Rebecca reflexionó sobre lo que le contaba. Siempre habían creído que Dickens había parado un coche para que le diera un paseo nocturno antes de volver al hotel. El hecho de que el coche estuviera vacío sugería que Dickens había alquilado el vehículo con un objetivo, o un cometido, en mente. ¿Tenía Dickens un destino concreto la noche anterior a abandonar Boston para siempre? Rebecca estaba a punto de preguntar más, pero para entonces Louisa estaba decidida a continuar voluntariamente.

– Fue en North Grove Street -dijo Louisa-. Cuando regresó al coche no sabía que era yo quien lo conducía. ¡Qué poco sabía entonces que nuestras vidas estaban destinadas a cambiar para siempre desde aquel momento! ¿Se puede evitar lo inevitable, querida? ¿Se puede evitar lo inevitable?

– ¿North Grove Street?

El cochero que esperaba le abrió la puerta a Rebecca. Ella subió al coche y se sentó enfrente de Osgood.

– ¡Es la facultad de Medicina! -exclamó Rebecca.

– ¿Qué? ¿A qué se refiere? ¿Fue eso lo que le dijo Dickens a esa mujer? -preguntó Osgood.

– No, no -Rebecca le explicó que Louisa Barton había engañado al conductor del coche mientras éste esperaba a Dickens en North Grove Street-. No salió sólo a dar uno de sus paseos para tomar el aire -contó Rebecca-. Debió de decirle al cochero que le llevara a la facultad de Medicina.

Osgood volvió a recordar la conversación del desayuno entre Dickens y el doctor Oliver Wendell Holmes.

¿Hay algo de Boston que le gustaría conocer y todavía no ha visto, señor Dickens , le había preguntado Osgood.

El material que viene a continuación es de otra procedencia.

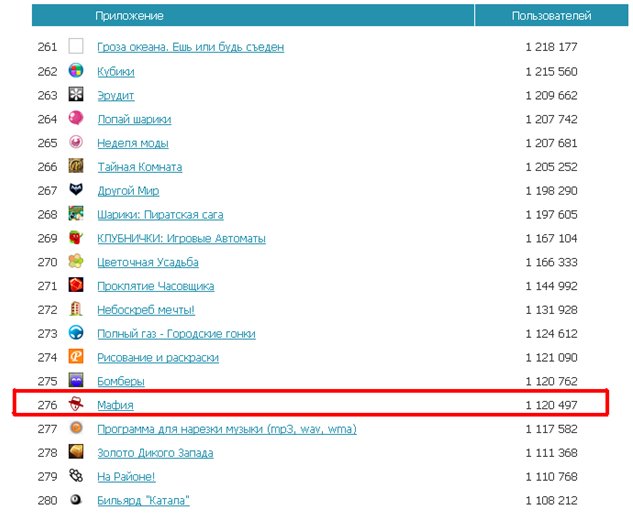Viewport: 633px width, 513px height.
Task: Open the Золото Дикого Запада link
Action: [x=155, y=452]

Hay un sitio. Tengo entendido que está en su misma facultad, doctor Holmes. El lugar donde el doctor Webster, al que conocí hace veinticinco años, asesinó al señor Parkman de tan extraordinaria manera. Ya entonces habría apostado el cuello a que Webster era un hombre cruel.

– Tal vez haya algo allí -le dijo Osgood a Rebecca-. Él ya lo había visto. Conociendo al doctor Holmes, lo más probable es que le hubiera ofrecido a Dickens una exploración a conciencia. Si realmente volvió a aquel sórdido lugar antes de irse de Boston, debía de tener un motivo.

– ¡Vayamos entonces de inmediato! -esta entusiasta exclamación salió de los labios de Marcus Wakefield. Estaba sentado en el asiento contiguo al de Osgood.